What to produce:
The lines from the top of the listing through the one containing "Task: Click trash icon next to Animal Welfare" are to be retyped exactly, with no other lines.

******

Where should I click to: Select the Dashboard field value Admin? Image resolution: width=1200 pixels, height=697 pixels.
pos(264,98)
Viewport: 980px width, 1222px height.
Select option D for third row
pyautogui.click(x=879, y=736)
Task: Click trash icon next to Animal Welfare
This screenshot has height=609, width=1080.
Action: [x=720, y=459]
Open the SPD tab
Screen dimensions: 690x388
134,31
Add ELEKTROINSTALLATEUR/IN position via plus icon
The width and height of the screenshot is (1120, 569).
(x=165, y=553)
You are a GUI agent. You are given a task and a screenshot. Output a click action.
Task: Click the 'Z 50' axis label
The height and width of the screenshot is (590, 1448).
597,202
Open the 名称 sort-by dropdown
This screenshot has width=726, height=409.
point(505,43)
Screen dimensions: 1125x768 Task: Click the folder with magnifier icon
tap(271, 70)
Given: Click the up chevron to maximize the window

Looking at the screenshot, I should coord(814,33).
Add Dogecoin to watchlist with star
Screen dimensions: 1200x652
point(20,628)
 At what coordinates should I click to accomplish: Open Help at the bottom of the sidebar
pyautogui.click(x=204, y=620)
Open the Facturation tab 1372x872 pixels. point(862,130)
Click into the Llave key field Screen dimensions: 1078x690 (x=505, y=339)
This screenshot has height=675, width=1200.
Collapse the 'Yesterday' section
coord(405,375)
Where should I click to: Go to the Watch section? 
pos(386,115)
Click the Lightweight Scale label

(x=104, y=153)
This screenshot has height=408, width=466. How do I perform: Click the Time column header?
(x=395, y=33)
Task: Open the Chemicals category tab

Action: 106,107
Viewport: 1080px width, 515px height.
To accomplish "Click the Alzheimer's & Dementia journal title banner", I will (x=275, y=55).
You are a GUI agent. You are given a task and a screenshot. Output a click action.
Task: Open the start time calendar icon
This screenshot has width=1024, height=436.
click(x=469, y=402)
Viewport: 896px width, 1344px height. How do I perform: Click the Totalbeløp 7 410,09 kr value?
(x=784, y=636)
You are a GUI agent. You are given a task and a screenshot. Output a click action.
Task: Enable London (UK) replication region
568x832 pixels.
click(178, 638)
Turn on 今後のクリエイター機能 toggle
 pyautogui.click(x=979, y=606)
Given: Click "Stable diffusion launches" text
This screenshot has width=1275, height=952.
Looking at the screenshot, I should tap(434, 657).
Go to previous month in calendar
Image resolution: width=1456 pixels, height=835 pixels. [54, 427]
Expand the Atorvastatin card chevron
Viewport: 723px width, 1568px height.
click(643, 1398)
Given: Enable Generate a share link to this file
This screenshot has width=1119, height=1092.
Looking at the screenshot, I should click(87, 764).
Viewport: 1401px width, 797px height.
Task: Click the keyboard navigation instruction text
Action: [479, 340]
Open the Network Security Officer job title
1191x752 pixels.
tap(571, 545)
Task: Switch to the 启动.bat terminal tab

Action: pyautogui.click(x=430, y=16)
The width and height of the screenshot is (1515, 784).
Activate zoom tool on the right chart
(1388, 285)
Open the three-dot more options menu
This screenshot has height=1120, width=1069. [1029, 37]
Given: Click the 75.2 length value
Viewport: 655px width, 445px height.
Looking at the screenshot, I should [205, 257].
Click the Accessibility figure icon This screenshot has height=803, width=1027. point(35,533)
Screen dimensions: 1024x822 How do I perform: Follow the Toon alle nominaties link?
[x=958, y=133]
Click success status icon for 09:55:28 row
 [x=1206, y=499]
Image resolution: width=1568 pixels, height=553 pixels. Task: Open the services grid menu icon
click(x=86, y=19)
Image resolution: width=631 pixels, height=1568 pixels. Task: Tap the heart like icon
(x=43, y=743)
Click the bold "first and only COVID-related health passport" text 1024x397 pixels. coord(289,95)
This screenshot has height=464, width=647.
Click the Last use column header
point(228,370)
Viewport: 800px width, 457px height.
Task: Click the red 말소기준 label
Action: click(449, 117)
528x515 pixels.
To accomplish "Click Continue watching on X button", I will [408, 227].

******

Task result:
Where should I click to: Select the Dashboard field value Admin? Image resolution: width=1200 pixels, height=697 pixels.
pos(264,98)
Viewport: 980px width, 1222px height.
Select option D for third row
pyautogui.click(x=879, y=736)
Task: Click trash icon next to Animal Welfare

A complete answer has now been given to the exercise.